When you hold a position for a long time (months or even years), this is the type of analysis you may want to use. It analyses social, economic and political forces that affect how well, or not, a country, or economy, is doing.
The underlying element behind the fundamental analysis is that if an economy is perceived to be doing well most people would want to put their money there. Perhaps open up or expand their business, buy property or stocks and so on. Of course, to do all this you would need to buy the currency of that specific country which of course would send the currency rate higher as demand increases. The stock markets lead the economy by 6 Months so just like in 2007 when we started to see the stock markets make a final high in the charts, we then found out that the economy was in trouble with a banking crises. It was all in the charts before it was public.
However, if an economy is perceived to be doing poorly then most people would probably want to move their assets out of that economy and put it in another economy that is doing better. If people start selling up their businesses, houses or stocks then to put their money in a different economy they would give up one currency for another currency. This process of ‘selling’ would send the currency rate lower as more people would see this trend and create a snowball effect.
So, in summary, Fundamental Analysis basically looks at the strength or weakness of a country’s economic outlook. Below is the Bank of England important economic numbers.
This is perhaps the most difficult market analysis. It is based on the current mood in the market from all players involved (including you). Since it has no laid down rules, it is difficult to master. Below is the sentiment of certain currency pairs taking from IG Index brokerage. You can see that 54% of traders at IG Index are long the EURUSD and 46% are short. This does not take into consideration how long the traders have been holding the position.
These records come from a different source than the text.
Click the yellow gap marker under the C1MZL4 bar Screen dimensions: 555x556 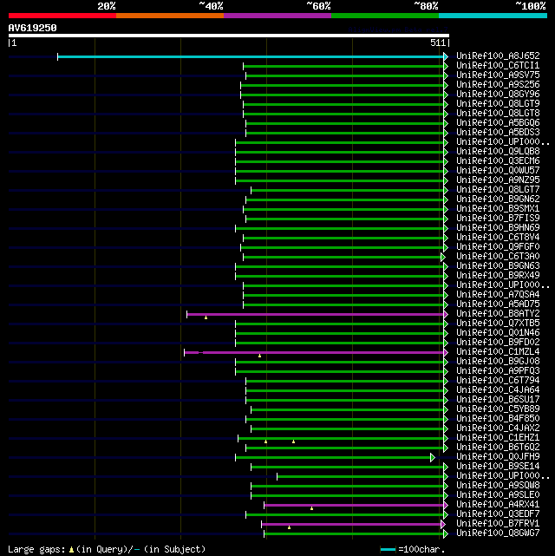[x=260, y=356]
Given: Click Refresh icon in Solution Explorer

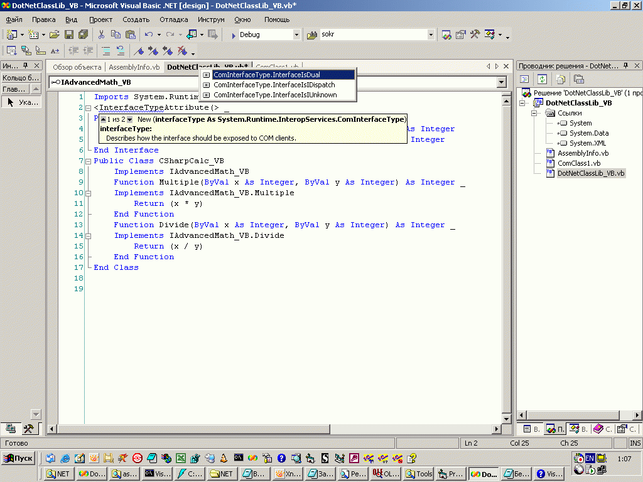Looking at the screenshot, I should click(x=541, y=79).
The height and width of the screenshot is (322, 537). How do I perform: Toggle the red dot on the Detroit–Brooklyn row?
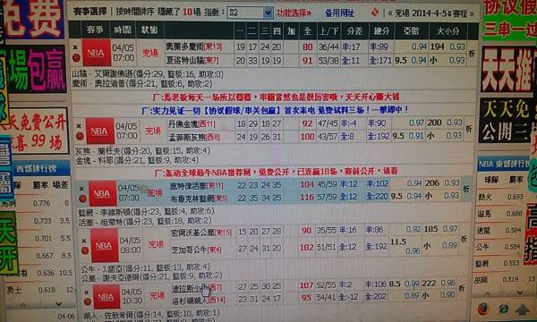pyautogui.click(x=82, y=199)
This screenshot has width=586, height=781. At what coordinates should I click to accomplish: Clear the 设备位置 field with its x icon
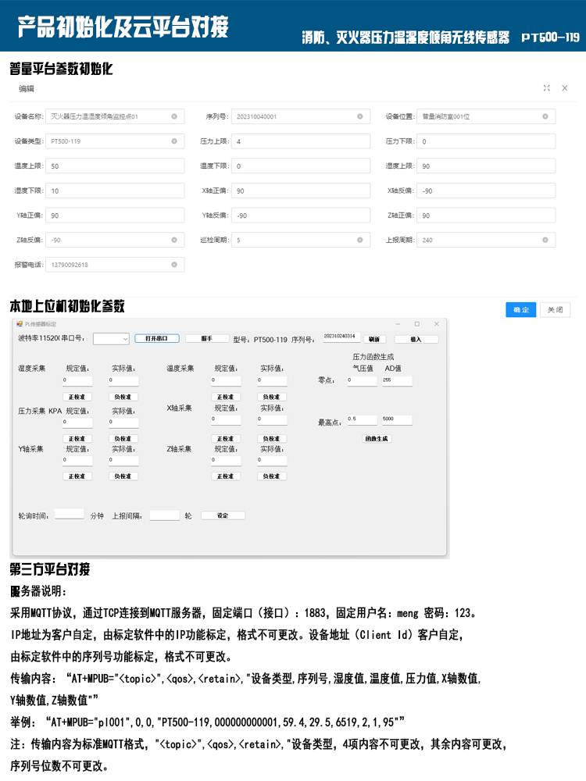click(545, 116)
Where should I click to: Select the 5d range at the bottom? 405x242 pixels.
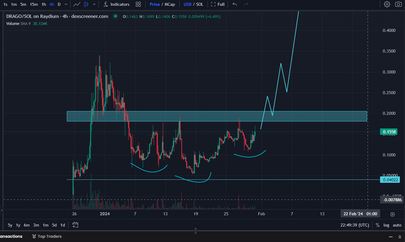[x=54, y=225]
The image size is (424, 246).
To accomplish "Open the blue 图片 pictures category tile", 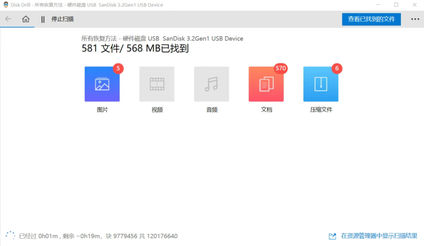I will (x=102, y=84).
However, it is a very important type of analysis regardless of what ‘should’ happen based on the rules, it’s the players in the market, like you, that really determine where the market goes. It’s the overall sentiment. Sentiment can reach very high levels as it did recently in BITCOIN. When it gets to extreme it’s time to do the opposite. This is because no one is let to buy.
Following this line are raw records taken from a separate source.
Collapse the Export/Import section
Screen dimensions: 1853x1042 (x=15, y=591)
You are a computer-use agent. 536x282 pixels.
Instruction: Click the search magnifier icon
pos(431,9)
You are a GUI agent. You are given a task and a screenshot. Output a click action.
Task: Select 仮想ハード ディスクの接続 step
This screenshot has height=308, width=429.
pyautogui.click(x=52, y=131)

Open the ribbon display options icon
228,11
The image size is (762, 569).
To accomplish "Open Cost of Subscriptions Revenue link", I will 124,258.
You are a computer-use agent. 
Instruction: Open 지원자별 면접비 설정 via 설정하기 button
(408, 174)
Sentiment can either be positive or negative. In order to figure out the polarity of market sentiment, you have to see how the market reacts to news announcements. For example, if the US gets a bad unemployment report (which would mean more people are unemployed and not contributing to the economy as well as the sign that perhaps companies aren’t hiring) that is typically bad for the economy which is then bad for the currency. Many would expect the USD to fall. However, if the market does the opposite of that and the USD rises then you could say the sentiment is positive. Perhaps the majority of traders didn’t feel it was that bad and maybe they’re expecting some good news in the weeks to come. You’ve just analysed the overall sentiment of the USD.
Below is IG Index Sentiment. This represents IG clients only.
For beginner traders and advanced traders, this is most popular market analysis. It gives them a framework that helps in studying the price movement (which is the exchange rate). Technical analysis is based on a notion that historical price moves can determine future price moves because history, supposedly, tends to repeat itself. We use our trading systems and strategies that determine our trading decisions and whether we want rick any money on the trade.
There is a fancy title for a trader of the forex market who uses technical analysis—Technical Analyst. The job of a technical analyst is to study the chart of an exchange rate and look for patterns and trends in order to find great trading opportunities. They look for market indicators and forex signals.
Many people use technical analysis in studying the market. As a result, many people look at the same patterns and price levels. We have our own trading systems and trading indicators that give us the signals to get into a trade.